▸ Soal A: Bisakah Anda menulis ulang baris-baris listing, dari baris yang memuat "Task: Open the three-dot Chrome menu" sampai dengan baris terakhir listing, dengan menukar "Instruction" menjadi "Command" tanpa mengubah apa pun selain itu?

----- Potongan Teks -----

Contoh Makalah Mengkaji Kasus Terorisme Bom Bali 2012
MAKALAH
KAJI KASUS TERORISME BOM BALI 2002
KATA PENGANTAR
Puji
syukur saya panjatkan atas kehadirat Allah SWT, karena berkat rahmat dan
hidayahnya, saya bisa menyelesaikan Tugas dengan baik.
Saya menyusun dialog dialog dan wawancara ini berharap bisa bermanfaat bagi semua orang untuk menambah
pengetahuan persoalan kasus terorisme yang ada di Indonesia, saya telah berusaha semaksimal mungkin sesuai dengan kemampuan saya.
Namun sebagai manusia biasa, saya tidak luput dari kesalahan dan kekhilafan.
Baik dari tekhnik penulisan maupun tata bahasa. Tetapi walaupun demikian, saya
berusaha sebisa mungkin menyelesaikan karya ilmiah ini meskipun tersusun sangat
sederhana.
Saya menyadari tanpa kerjasama
saya serta beberapa kerabat yang menjadi sumber informasi untuk menyelesaikan
, Makalah ini tidak akan
menjadi seperti saat ini. Untuk itu, saya mengucapkan terima kasih kepada
pihak-pihak yang tersebut diatas, yang telah memberikan arahan dan saran demi
kelancaran Tugas ini.
Demikian, semoga ini dapat bermanfaat bagi penulis dan para pembaca pada
umumnya. Dan tidak lupa saya
mengharapkan saran serta kritik yang membangun dari berbagai pihak.

-----

▸ Soal B: Baris mana saja dalam teks tentang kasus terorisme Bom Bali yang seluruhnya ditulis dengan huruf kapital?

----- Cuplikan Data -----

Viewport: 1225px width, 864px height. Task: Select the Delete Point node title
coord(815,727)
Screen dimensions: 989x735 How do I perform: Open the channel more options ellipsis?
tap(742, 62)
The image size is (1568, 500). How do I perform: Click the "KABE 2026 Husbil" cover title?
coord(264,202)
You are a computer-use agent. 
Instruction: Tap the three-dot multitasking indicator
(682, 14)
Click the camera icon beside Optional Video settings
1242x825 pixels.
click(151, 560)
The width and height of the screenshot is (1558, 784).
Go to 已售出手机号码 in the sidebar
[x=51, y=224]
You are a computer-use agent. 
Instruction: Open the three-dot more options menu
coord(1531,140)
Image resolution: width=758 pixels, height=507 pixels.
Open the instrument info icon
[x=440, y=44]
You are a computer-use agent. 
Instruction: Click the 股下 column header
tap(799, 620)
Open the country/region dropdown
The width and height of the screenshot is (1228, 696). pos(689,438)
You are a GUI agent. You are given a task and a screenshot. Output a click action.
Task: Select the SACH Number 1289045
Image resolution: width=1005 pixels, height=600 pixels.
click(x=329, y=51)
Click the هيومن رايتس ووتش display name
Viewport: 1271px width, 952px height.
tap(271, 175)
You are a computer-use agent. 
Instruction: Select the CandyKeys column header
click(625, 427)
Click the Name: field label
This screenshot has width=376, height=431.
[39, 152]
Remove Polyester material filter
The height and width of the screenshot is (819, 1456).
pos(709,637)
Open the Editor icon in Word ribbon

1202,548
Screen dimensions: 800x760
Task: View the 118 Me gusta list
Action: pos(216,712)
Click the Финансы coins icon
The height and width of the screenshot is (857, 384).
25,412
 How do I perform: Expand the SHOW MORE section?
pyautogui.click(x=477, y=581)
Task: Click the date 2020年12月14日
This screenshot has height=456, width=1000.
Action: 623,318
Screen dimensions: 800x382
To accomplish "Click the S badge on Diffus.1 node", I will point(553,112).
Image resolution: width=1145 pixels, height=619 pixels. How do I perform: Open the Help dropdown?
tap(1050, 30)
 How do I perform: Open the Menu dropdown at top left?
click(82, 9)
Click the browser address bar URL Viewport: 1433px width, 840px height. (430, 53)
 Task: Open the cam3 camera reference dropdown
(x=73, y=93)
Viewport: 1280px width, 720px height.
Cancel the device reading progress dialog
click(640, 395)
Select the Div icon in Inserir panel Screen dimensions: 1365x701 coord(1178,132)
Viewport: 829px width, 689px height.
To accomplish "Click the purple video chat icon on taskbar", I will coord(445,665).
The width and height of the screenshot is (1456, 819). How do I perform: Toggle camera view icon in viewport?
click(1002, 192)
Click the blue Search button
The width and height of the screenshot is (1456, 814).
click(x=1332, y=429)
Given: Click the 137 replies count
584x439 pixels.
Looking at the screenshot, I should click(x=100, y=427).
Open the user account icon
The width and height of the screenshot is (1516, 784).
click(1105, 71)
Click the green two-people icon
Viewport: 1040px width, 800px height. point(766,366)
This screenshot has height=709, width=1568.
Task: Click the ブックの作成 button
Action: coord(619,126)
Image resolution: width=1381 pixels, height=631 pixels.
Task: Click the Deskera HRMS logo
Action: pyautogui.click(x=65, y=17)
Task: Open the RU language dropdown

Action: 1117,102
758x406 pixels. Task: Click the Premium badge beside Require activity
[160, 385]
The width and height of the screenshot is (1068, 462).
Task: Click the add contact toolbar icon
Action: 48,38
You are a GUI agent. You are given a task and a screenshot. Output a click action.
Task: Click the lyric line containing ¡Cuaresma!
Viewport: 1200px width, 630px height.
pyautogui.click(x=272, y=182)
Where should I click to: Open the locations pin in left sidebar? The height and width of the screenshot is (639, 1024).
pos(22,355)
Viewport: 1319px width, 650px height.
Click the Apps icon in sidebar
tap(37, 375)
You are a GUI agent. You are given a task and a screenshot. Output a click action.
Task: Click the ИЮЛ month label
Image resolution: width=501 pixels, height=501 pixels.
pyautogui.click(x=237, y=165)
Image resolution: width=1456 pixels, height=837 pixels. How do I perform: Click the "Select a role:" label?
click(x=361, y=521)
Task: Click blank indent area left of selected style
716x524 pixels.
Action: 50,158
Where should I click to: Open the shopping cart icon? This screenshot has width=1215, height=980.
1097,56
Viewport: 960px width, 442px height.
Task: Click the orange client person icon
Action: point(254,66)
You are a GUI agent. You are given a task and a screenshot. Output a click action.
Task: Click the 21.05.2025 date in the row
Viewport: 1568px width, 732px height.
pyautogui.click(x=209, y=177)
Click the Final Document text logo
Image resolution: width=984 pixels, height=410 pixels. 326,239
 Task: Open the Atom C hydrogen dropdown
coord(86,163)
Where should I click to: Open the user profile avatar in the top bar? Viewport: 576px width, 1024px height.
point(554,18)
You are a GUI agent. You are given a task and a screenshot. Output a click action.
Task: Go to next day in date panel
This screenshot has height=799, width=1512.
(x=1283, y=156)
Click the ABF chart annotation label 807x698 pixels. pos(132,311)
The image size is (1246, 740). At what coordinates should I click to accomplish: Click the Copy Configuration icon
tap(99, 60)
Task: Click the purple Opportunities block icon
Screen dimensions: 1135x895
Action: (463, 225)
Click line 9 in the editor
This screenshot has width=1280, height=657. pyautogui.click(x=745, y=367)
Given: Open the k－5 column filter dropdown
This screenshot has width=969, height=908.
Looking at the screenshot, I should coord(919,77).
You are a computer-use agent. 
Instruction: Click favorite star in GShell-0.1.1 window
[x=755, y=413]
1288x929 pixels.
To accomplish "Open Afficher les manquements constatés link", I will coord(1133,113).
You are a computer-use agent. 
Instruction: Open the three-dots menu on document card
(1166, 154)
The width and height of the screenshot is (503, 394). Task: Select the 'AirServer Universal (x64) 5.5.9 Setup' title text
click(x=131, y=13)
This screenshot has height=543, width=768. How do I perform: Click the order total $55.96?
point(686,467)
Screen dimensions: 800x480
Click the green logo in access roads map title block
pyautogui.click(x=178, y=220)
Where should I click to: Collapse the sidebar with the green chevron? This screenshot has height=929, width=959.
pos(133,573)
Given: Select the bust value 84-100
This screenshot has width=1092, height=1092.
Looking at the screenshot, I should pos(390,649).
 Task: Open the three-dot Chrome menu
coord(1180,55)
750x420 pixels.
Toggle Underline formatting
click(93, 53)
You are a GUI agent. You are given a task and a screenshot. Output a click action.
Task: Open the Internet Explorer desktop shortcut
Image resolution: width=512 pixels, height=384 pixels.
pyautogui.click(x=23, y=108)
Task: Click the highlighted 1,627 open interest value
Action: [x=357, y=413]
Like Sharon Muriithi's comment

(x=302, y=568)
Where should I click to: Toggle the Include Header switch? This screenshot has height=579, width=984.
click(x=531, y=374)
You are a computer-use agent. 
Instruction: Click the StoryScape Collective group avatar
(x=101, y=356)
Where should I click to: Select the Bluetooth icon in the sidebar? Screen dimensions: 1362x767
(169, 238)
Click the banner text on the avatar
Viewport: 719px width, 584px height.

-----

▸ Jawaban Akhir A:
 Task: Open the three-dot Chrome menu
coord(1180,55)
750x420 pixels.
Toggle Underline formatting
click(93, 53)
You are a GUI agent. You are given a task and a screenshot. Output a click action.
Task: Open the Internet Explorer desktop shortcut
Image resolution: width=512 pixels, height=384 pixels.
pyautogui.click(x=23, y=108)
Task: Click the highlighted 1,627 open interest value
Action: [x=357, y=413]
Like Sharon Muriithi's comment

(x=302, y=568)
Where should I click to: Toggle the Include Header switch? This screenshot has height=579, width=984.
click(x=531, y=374)
You are a computer-use agent. 
Command: Click the StoryScape Collective group avatar
(x=101, y=356)
Where should I click to: Select the Bluetooth icon in the sidebar? Screen dimensions: 1362x767
(169, 238)
Click the banner text on the avatar
Viewport: 719px width, 584px height.

▸ Jawaban Akhir B:
- MAKALAH
- KAJI KASUS TERORISME BOM BALI 2002
- KATA PENGANTAR